Published on

Codex in practice: what it is good at, what it is not

avatar for Jigar PatelJigar Patel
2 min read

Codex is easy to overestimate.

If you treat it like a pair programmer with infinite patience, you get good velocity on repeatable tasks. If you treat it like a principal engineer in full context, you get nonsense and flaky defaults.

I use Codex as a force multiplier for three kinds of tasks:

  • Boilerplate creation
  • Refactor sweeps across many files
  • Test scaffolding and edge-case hunting

That sounds small, but this is where it shines.

The best uses

1) Structural repetition

Codex is excellent when the task is repetitive but large.

Examples:

  • adding endpoints across services,
  • converting old CLI scripts into typed wrappers,
  • and generating test cases from existing schema definitions.
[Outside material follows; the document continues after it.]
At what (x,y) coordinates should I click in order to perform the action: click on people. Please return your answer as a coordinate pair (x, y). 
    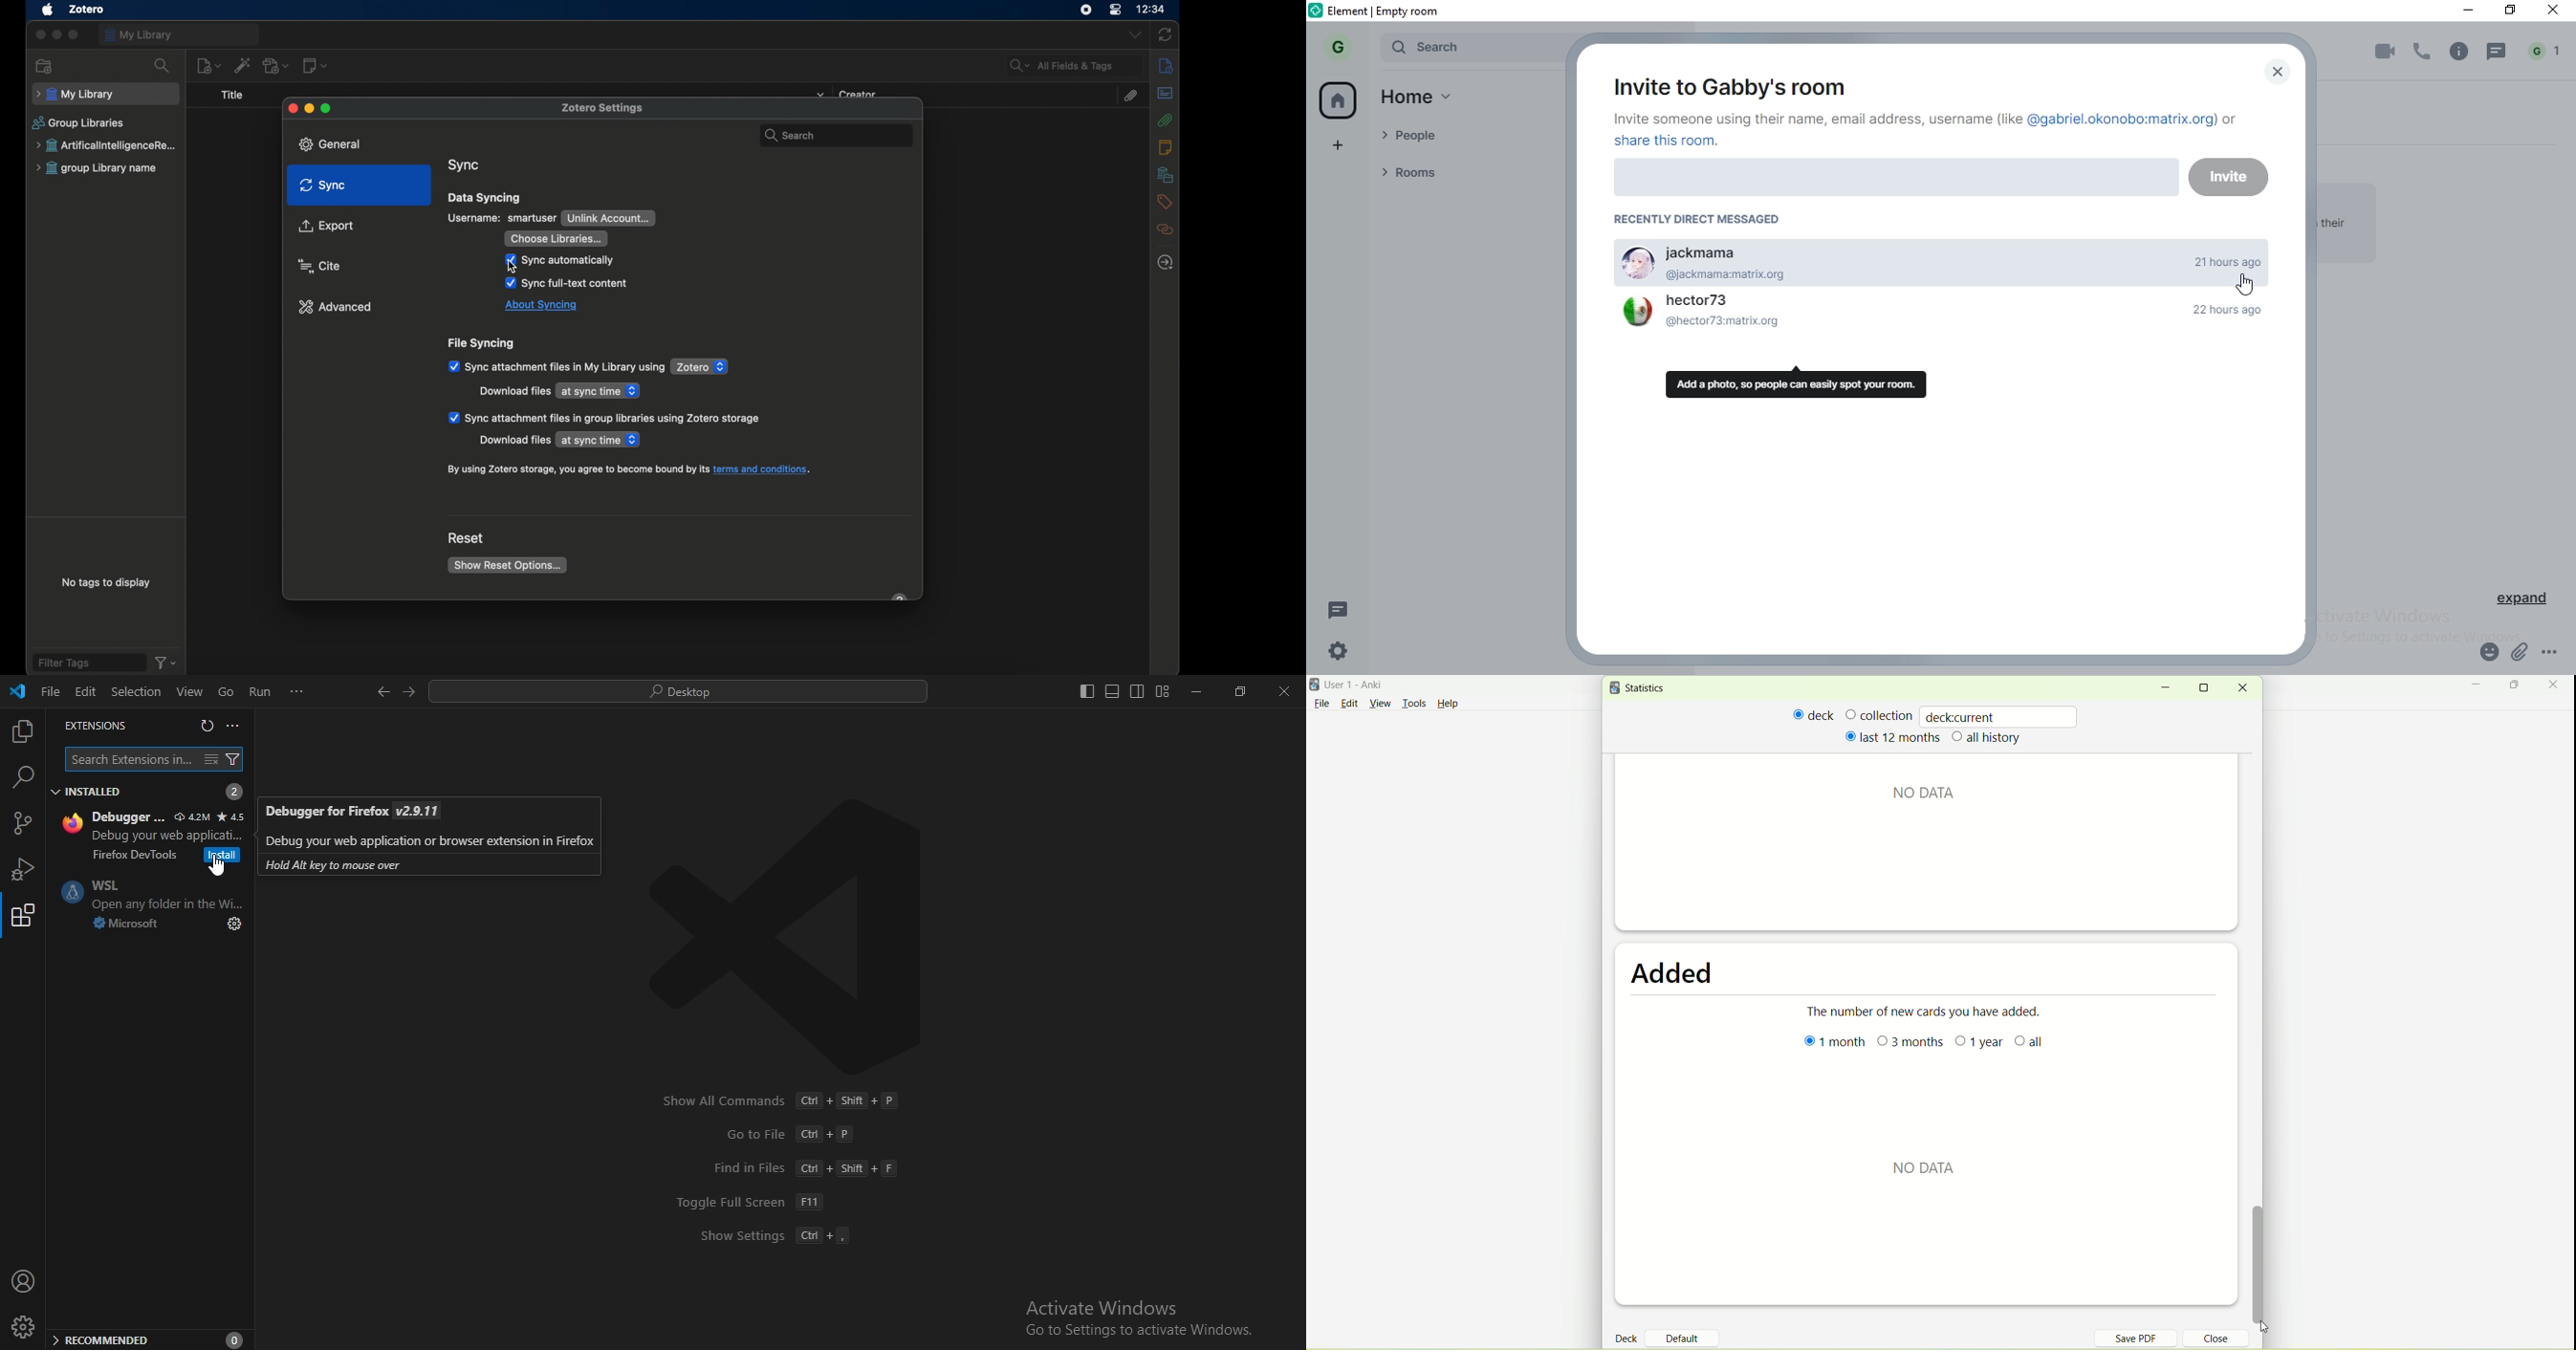
    Looking at the image, I should click on (1458, 138).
2) Exploration in a safe sandbox

Let it prototype quickly, then narrow down before merge.

A useful loop:

  1. ask for a minimal diff,
  2. ask for a risk list,
  3. apply only the safest parts,
  4. run full checks.

3) Translation layer

Codex does well translating intent across languages: "here’s this Python function" to "give me equivalent TS utility with types".
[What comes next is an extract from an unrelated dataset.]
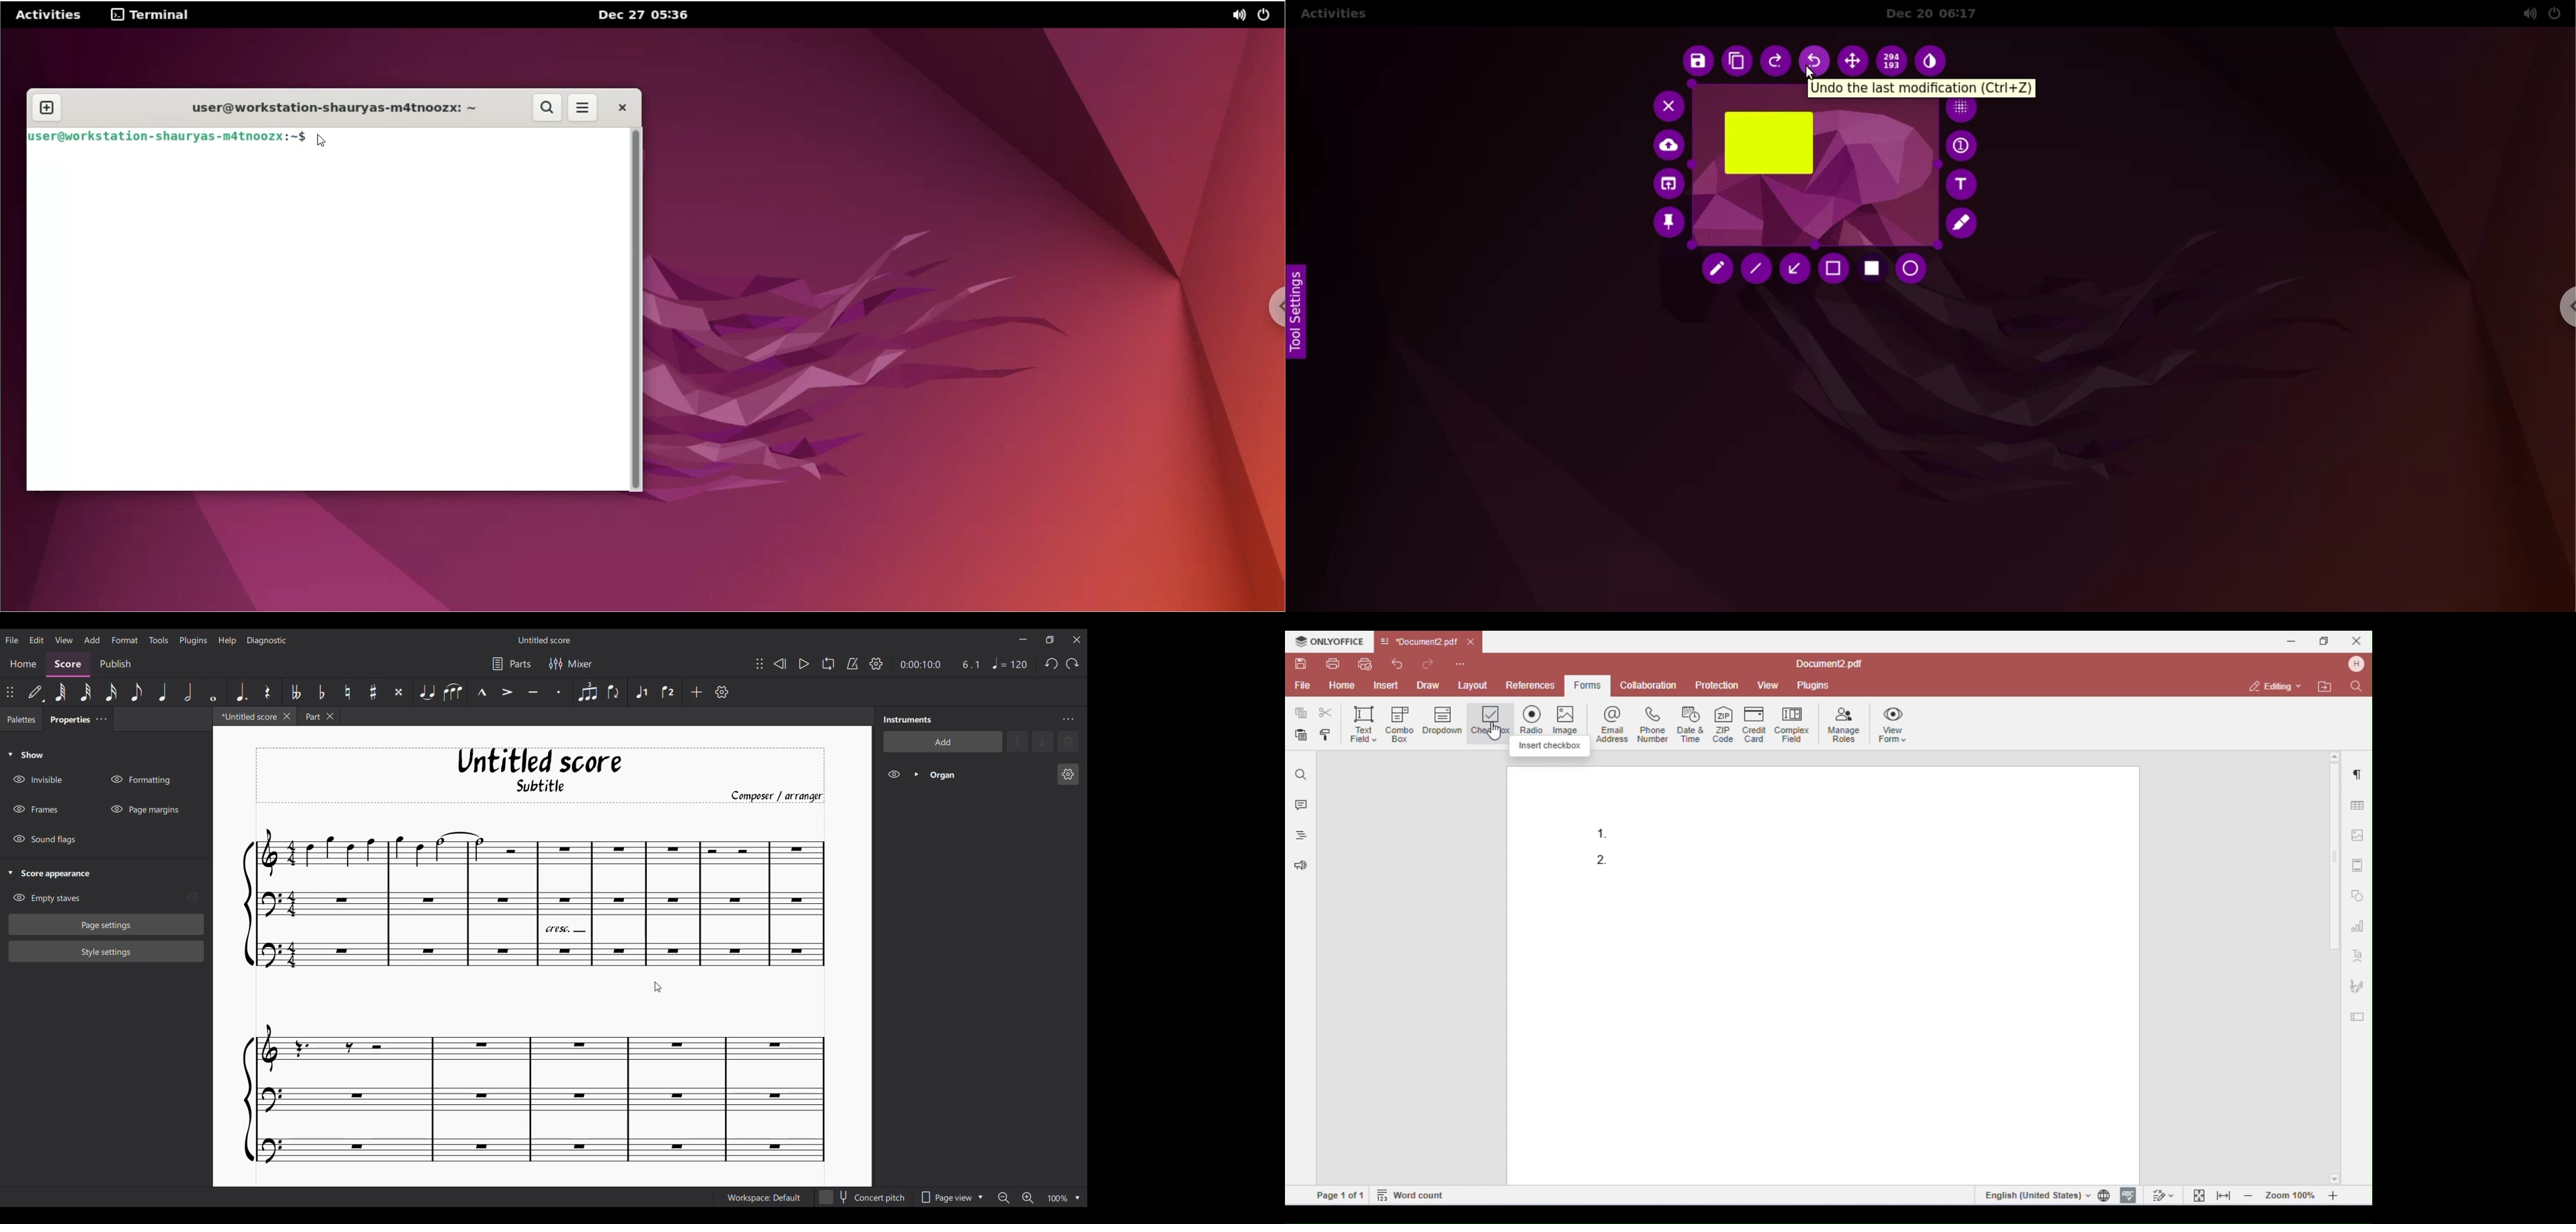 The image size is (2576, 1232). I want to click on Zoom in, so click(1028, 1198).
You still review, because translation is where small behavior changes hide.

Where it fails most often

  • Ambiguous success criteria: if you didn’t define acceptance, it optimizes for plausible output, not correctness.
  • Stateful domains: migrations, rollout strategies, or security-sensitive flows often need human sequencing.
  • Long-running assumptions: it can write very clean code for systems that require production-grade judgment calls.

How I keep it useful

I pair each Codex run with hard constraints:

  • exact directory scope,
  • explicit file ownership,
  • and a strict validation checklist.

Then it’s no longer “AI writing code blindly.”

One practical rule

If the change can be measured without manual inference, Codex is great. If the change affects a system behavior you cannot easily assert, I keep it as a suggestion source and manually implement.

That keeps the speed and keeps quality from drifting.

When it works, it does what people underestimate: it removes drudgery so the engineer can focus on decisions.